YOUR ASSIGNMENT: What lines of the data include the string "agent"? Copy them all.

EXTRACTED RECORDS:
========
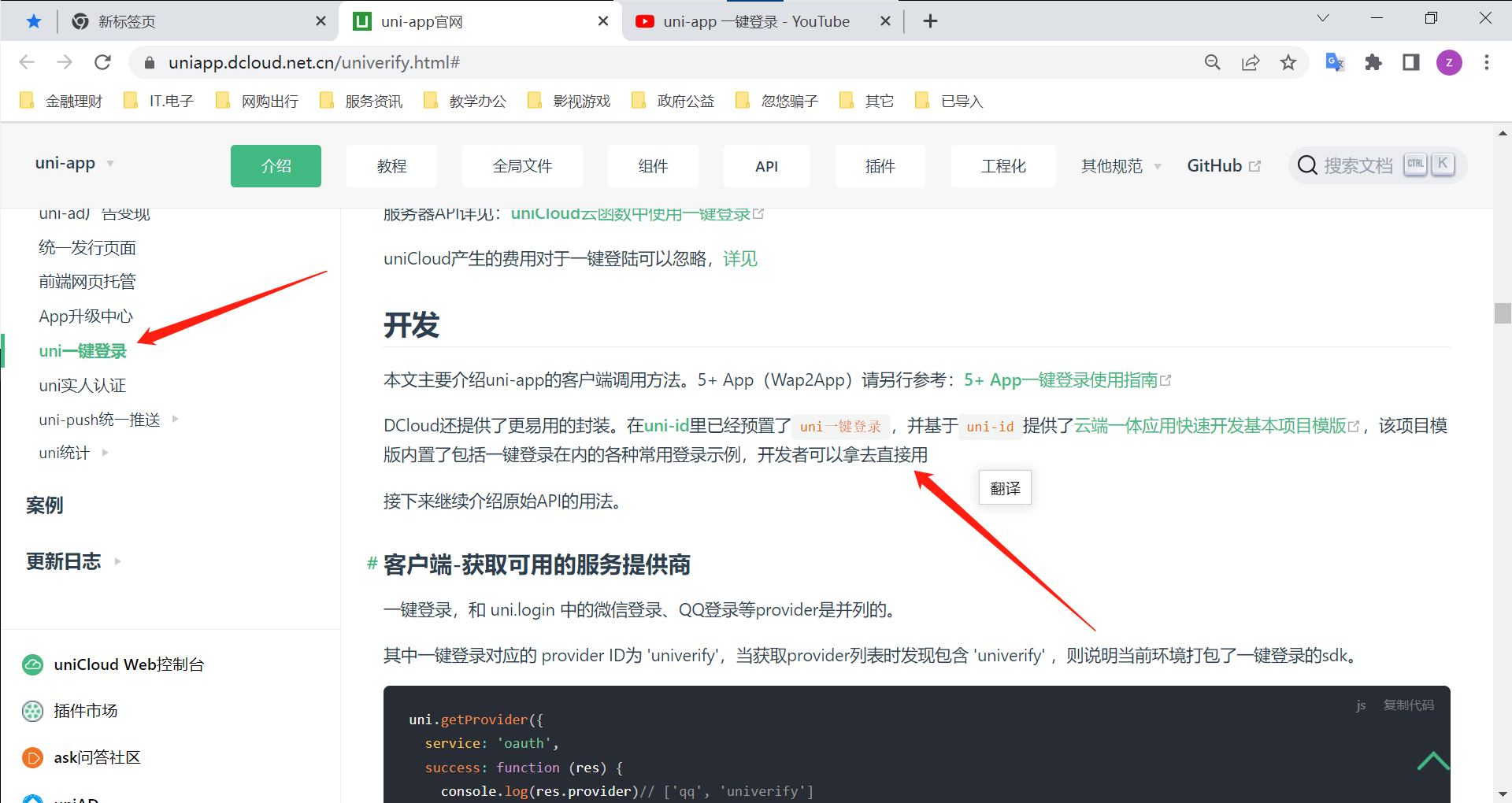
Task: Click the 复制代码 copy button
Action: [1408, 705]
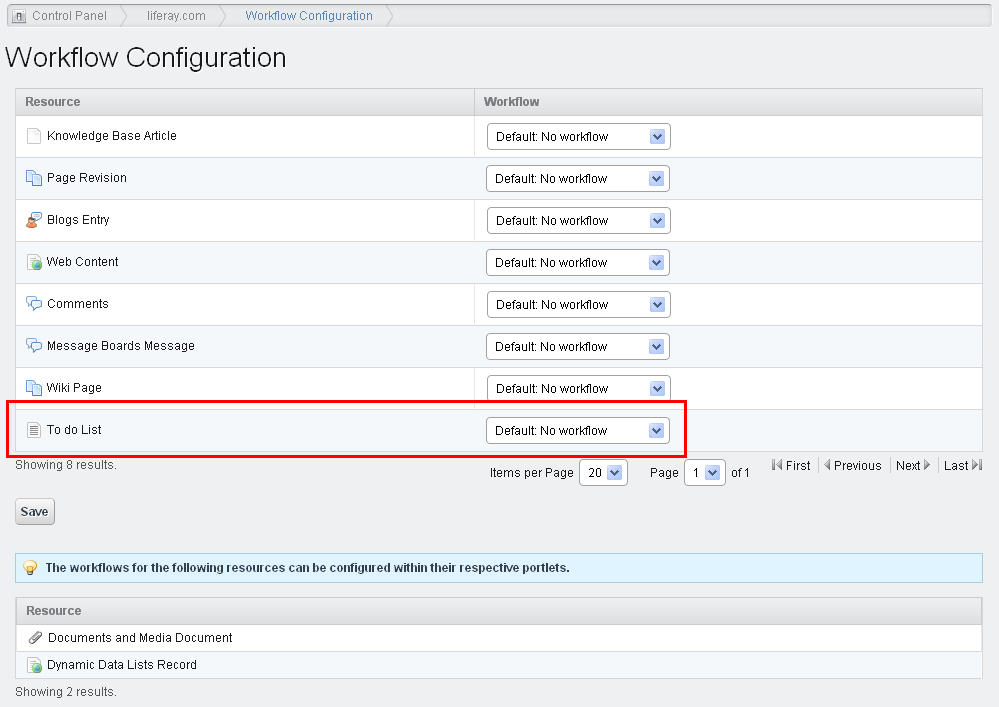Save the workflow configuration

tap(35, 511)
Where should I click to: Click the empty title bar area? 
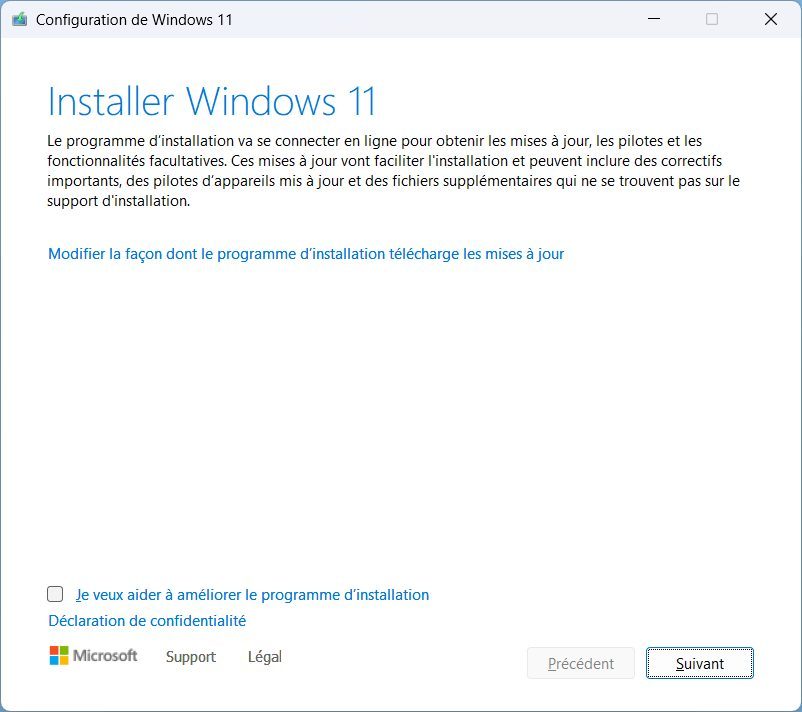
========
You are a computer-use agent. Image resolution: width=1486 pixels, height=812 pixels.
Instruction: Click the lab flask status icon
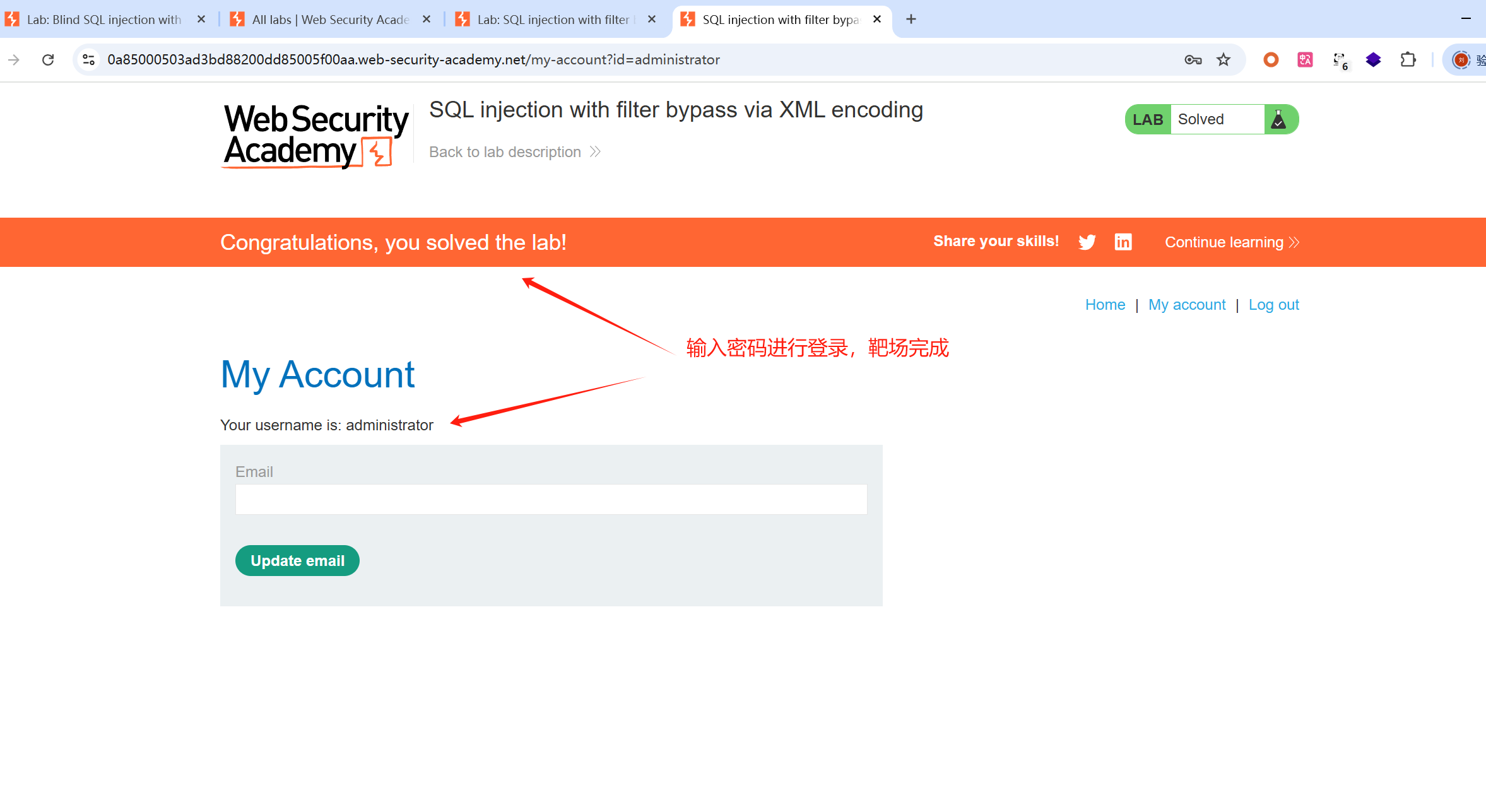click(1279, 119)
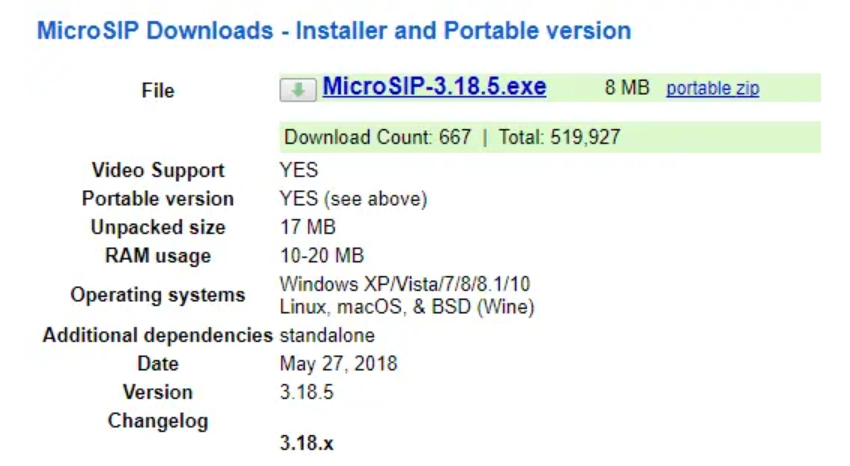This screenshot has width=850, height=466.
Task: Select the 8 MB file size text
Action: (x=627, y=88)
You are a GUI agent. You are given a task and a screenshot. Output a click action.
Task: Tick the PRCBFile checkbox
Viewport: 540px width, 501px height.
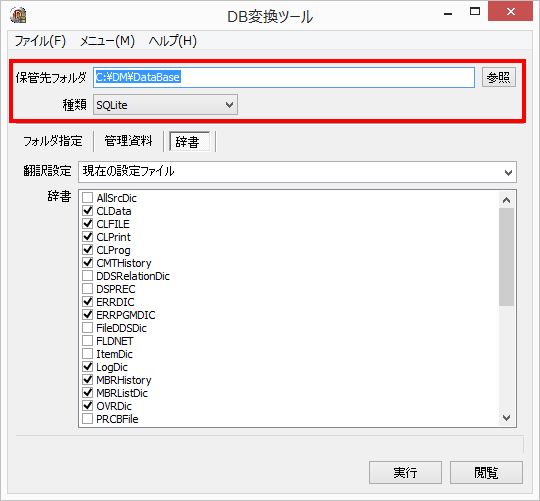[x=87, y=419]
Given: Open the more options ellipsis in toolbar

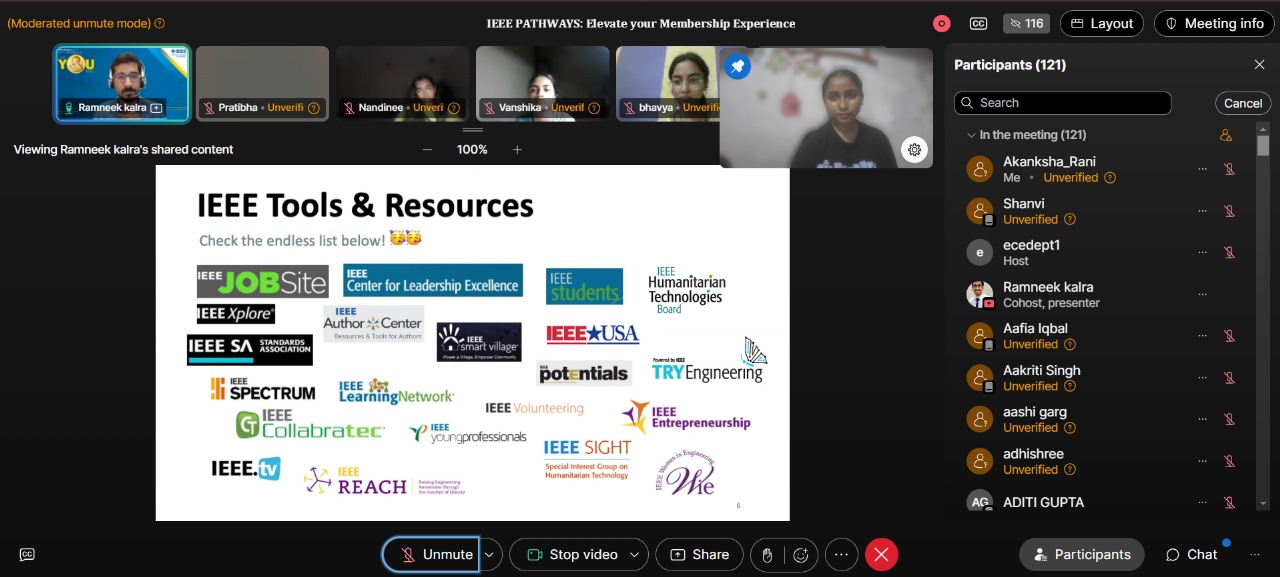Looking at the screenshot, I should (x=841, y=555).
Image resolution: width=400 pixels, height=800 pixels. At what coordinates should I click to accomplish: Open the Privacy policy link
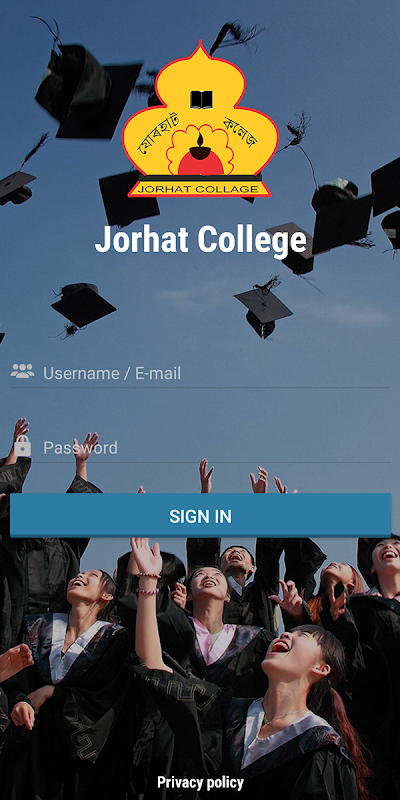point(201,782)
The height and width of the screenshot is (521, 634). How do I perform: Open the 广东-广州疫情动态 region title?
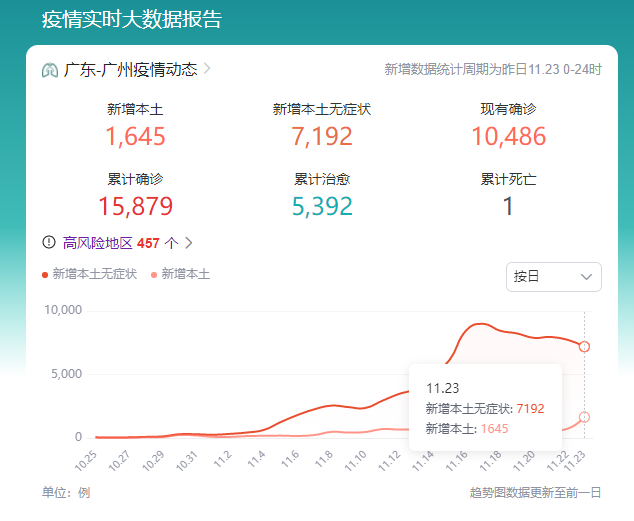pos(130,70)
========
OUTPUT FOR THIS EXERCISE:
You are a computer-use agent. Image resolution: width=1486 pixels, height=812 pixels.
You are a GUI agent. You are given a task and a screenshot. Output a click action.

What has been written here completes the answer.